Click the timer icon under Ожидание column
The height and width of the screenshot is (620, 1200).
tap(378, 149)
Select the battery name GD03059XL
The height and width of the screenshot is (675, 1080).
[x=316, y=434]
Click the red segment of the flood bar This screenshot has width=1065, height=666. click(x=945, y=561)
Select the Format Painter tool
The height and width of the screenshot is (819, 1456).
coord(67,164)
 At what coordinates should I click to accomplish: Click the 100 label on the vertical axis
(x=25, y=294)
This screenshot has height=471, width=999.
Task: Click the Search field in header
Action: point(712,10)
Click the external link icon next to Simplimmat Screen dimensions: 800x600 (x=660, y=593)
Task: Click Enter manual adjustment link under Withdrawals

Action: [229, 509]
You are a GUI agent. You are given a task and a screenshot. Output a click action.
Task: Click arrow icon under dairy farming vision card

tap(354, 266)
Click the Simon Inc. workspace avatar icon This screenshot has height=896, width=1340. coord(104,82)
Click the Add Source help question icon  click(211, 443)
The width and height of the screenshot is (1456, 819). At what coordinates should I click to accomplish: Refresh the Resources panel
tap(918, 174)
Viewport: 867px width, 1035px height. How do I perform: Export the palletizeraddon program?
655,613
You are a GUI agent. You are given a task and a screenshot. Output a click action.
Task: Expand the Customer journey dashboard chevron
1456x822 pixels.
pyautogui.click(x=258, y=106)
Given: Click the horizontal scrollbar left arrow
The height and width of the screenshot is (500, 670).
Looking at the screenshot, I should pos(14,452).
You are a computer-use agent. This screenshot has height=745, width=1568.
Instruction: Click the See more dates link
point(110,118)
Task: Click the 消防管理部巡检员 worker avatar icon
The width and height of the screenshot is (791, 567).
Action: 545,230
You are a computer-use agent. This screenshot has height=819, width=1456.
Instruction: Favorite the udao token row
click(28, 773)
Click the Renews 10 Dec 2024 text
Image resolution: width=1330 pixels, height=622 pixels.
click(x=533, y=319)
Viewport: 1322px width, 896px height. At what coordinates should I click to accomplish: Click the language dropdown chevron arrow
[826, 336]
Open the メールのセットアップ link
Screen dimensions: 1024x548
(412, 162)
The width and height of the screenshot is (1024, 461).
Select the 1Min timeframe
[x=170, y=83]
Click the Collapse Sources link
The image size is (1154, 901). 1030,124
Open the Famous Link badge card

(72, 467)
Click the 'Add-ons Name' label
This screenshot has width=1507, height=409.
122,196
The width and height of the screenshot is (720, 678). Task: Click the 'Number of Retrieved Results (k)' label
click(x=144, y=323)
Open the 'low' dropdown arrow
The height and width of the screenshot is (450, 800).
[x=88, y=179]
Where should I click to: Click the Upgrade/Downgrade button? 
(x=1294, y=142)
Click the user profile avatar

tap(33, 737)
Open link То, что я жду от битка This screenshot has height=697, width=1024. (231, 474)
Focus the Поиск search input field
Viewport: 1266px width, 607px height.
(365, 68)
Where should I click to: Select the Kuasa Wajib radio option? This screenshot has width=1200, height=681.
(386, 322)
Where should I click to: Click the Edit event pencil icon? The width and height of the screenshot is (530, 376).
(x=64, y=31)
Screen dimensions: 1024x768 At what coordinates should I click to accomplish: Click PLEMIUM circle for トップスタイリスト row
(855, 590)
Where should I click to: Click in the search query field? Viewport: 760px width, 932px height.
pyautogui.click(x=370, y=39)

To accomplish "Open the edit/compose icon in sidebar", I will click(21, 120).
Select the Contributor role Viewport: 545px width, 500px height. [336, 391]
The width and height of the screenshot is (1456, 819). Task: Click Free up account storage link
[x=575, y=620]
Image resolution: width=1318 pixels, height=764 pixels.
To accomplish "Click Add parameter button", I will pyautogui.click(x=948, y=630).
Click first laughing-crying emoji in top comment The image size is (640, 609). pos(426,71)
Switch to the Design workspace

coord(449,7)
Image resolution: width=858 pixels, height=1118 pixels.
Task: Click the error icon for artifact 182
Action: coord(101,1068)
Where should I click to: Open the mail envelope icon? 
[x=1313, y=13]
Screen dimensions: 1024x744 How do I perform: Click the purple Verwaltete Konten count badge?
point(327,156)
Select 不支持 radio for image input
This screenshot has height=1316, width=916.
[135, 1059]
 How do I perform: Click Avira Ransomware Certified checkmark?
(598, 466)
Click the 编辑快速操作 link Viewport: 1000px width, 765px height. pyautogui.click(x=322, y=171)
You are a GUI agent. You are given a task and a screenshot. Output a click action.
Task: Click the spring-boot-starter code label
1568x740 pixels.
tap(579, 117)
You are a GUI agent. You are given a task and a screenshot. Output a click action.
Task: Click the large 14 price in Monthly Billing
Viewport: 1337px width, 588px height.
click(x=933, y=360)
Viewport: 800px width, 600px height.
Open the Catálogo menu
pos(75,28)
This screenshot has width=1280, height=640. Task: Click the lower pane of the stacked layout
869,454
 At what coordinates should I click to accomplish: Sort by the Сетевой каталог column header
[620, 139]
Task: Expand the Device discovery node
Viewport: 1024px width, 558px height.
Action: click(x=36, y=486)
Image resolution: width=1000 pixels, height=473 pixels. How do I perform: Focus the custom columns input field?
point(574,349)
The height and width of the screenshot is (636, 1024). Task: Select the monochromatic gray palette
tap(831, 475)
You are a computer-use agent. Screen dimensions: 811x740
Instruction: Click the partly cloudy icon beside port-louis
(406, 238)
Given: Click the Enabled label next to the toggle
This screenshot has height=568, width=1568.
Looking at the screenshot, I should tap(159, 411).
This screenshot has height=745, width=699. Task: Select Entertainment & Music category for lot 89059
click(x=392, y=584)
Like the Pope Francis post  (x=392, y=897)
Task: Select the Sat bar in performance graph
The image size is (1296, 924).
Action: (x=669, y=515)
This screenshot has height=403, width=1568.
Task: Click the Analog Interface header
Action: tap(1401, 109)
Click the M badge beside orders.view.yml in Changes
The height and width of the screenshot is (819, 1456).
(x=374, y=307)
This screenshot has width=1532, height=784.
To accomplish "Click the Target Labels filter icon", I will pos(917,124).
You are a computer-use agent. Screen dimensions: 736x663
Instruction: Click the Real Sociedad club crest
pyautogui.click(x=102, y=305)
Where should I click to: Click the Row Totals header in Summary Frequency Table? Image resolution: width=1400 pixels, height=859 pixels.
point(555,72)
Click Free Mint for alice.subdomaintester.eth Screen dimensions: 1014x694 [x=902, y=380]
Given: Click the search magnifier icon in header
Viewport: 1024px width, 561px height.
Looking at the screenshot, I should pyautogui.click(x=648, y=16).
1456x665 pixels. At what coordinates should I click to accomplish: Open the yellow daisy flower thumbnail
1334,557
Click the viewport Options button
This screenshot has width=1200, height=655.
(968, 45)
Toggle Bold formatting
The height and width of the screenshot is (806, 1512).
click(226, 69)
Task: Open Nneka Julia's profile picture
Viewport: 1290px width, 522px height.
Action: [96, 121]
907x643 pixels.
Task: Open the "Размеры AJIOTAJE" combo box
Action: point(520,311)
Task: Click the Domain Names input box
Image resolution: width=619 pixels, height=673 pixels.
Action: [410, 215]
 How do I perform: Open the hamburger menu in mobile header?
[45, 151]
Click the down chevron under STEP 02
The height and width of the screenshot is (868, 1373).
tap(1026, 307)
***
* What the exercise asks *
Please reproduce the material word for word from the line containing "has height=745, width=1568." through the line containing "click(x=533, y=319)", including both of those lines.

* Solved problem *
You are a computer-use agent. This screenshot has height=745, width=1568.
Instruction: Click the See more dates link
point(110,118)
Task: Click the 消防管理部巡检员 worker avatar icon
The width and height of the screenshot is (791, 567).
Action: 545,230
You are a computer-use agent. This screenshot has height=819, width=1456.
Instruction: Favorite the udao token row
click(28, 773)
Click the Renews 10 Dec 2024 text
Image resolution: width=1330 pixels, height=622 pixels.
click(x=533, y=319)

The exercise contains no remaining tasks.